Echis carinatus possède de plus une glycoprotéine transformant la prothrombine en thrombine et des enzymes comme l’écarine capable d’initier l’agrégation plaquettaire, ou la carinatine et l’échistatine, qui, au contraire, l’inhibent.

Après une éventuelle phase d’hypercoagulabilité de quelques heures, une coagulation intravasculaire disséminée (CIVD) entraîne un saignement prolongé au niveau de la morsure, des hémorragies au point de ponction, un purpura, des épistaxis, une hématurie, une hémoptysie, une hématémèse ou des rectorragies, des métrorragies ou encore une hémorragie méningée généralement mortelle.

L’état de choc résulte plus d’une hypovolémie et d’une réaction vagale que d’une véritable cardiotoxicité du venin, sauf pour la sarafotoxine des vipères fouisseuses de la famille des atractaspidés, responsable de troubles conductifs cardiaques et d’ischémie myocardique.

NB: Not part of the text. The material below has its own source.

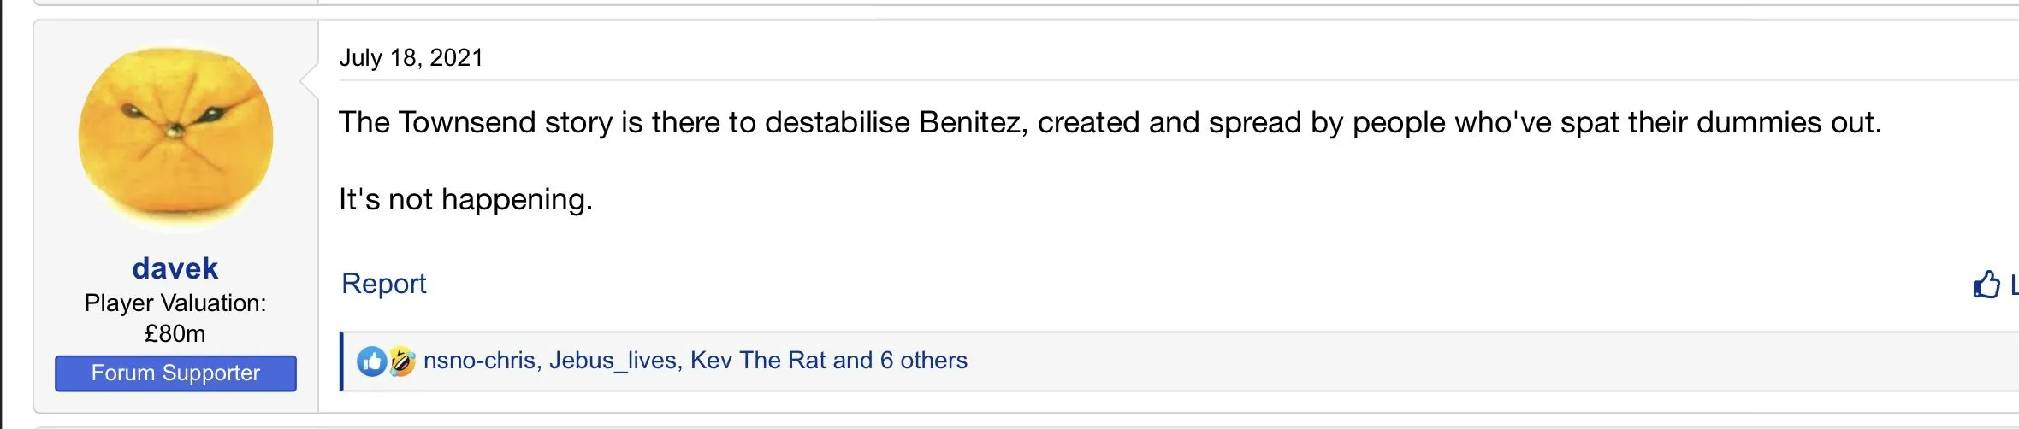
Task: Open davek's orange avatar image
Action: click(x=175, y=138)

Des signes digestifs à type de diarrhée-vomissements, une fièvre à 39 °C, une dyspnée asthmatiforme avec oedème glottique d’origine immunoallergique ou un oedème pulmonaire de type lésionnel peuvent survenir.

Les morsures de vipéridés se compliquent fréquemment, en cas de survie, d’atteinte rénale soit par glomérulonéphrite extracapillaire (liée à la toxicité directe du venin), soit par tubulopathie (secondaire à la CIVD, la rhabdomyolyse, l’hémolyse ou l’état de choc).

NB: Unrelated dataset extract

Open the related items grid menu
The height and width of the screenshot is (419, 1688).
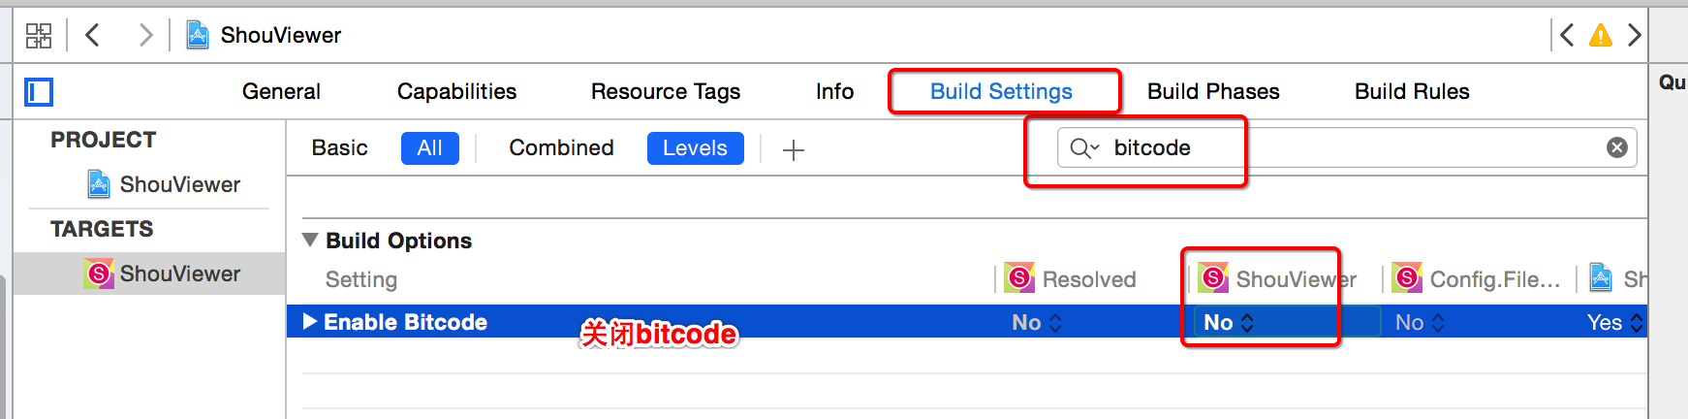click(39, 36)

Les crotalidés sont considérés comme une sous-famille des vipéridés et s’en distinguent par la présence d’organes thermorécepteurs et pour les serpents à sonnette, de bruiteur.

La réaction locale comporte un oedème majeur, extensif et compressif extrêmement douloureux mais d’évolution rarement nécrotique.

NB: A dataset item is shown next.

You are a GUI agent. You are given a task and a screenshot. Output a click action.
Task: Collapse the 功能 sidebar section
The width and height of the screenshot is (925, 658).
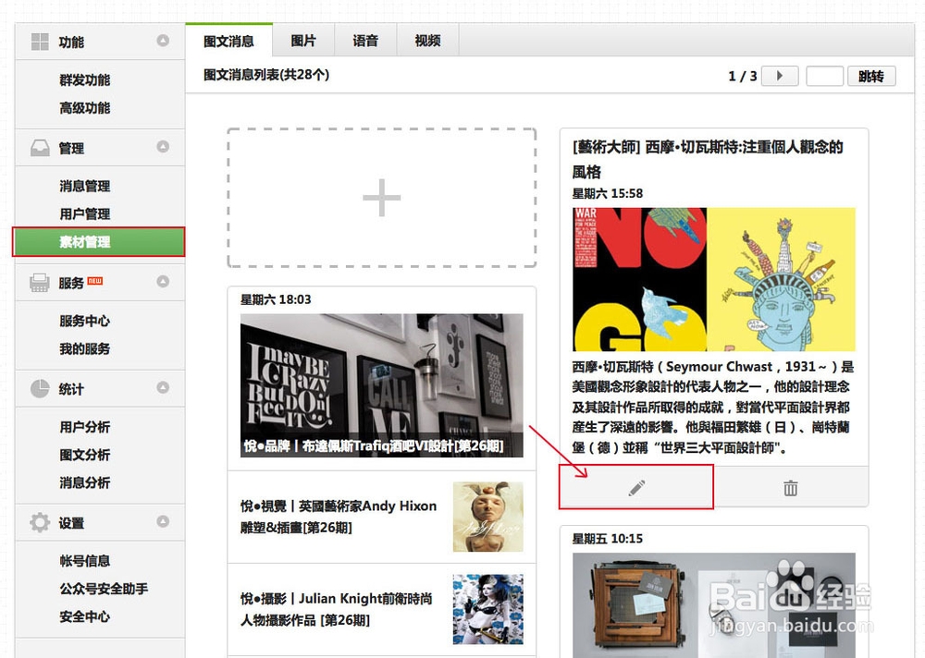(x=163, y=41)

Le syndrome général est variable, soit proche du syndrome vipérin avec des hémorragies moins importantes, soit à type de CIVD et/ou de multiples troubles thrombotiques pour Bothrops lanceolatus, soit similaire au syndrome cobraïque par présence d’une neurotoxine (tel Crotalus durissus terrificus de Guyane) et d’une myotoxine provoquant des rhabdomyolyses, soit à type de choc par sécrétion d’un inhibiteur de l’enzyme de conversion de l’angiotensine dans l’espèce crotalus.

B – SYNDROME COBRAÏQUE :

Les cobras possèdent dans leur venin des neurotoxines et, pour le cobra africain à cou noir, des cardiotoxines responsables de troubles du rythme ventriculaire.

Certains cobras dits cracheurs (naja nigricollis, mossambica, pallida, katiensis, haemachatus) sont capables en outre de projeter leur venin jusqu’à 3 m de distance en visant les yeux de leur proie, entraînant des douleurs oculaires intenses avec blépharospasme, mydriase, oedème palpébral, pouvant évoluer vers une kératite grave ; il n’y a pas de passage systémique du venin sans morsure.

La morsure des élapidés est peu douloureuse mais prolongée, entraînant l’administration d’une quantité importante de venin.

Les signes locaux sont généralement modérés, sans oedème en dehors des morsures par naja nigricollis et de certains élapidés d’Australie et de Nouvelle-Guinée qui possèdent non seulement une neurotoxicité puissante mais aussi des enzymes à l’origine de troubles sévères de la coagulation.

La nécrose n’est habituellement pas extensive.

Le syndrome cobraïque se traduit initialement par un ptôsis, une diplopie, une ophtalmoplégie, une dysphonie, des troubles de la déglutition ainsi qu’une disparition de la mimique par atteinte des nerfs crâniens.

Une sensation de soif, des nausées et des troubles sensoriels (acouphènes, phosphènes) s’associent à une angoisse.

Une hypotension pouvant évoluer vers un état de choc ainsi qu’une paralysie ascendante avec aréflexie et des troubles de la conscience précèdent le trismus et la paralysie respiratoire.

La mort peut survenir au bout de 2 à 10 heures d’évolution.

Les venins des serpents corail (calliophis, micruroides, micrurus) et des bongares (bungarus) possèdent une neurotoxicité majeure.

Les mambas sont des serpents arboricoles agressifs possédant aussi un venin pauvre en enzymes mais riche en neurotoxines, notamment en dendrotoxines (facilitant la libération d’acétylcholine) et en fasciculines (anticholinestérasiques) qui déclenchent un syndrome muscarinique plus précoce ne durant qu’une trentaine de minutes.

Ce dernier comporte une hypersécrétion bronchique, une bronchoconstriction, une hypersialorrhée, des vomissements, des clonies, des trémulations et un myosis.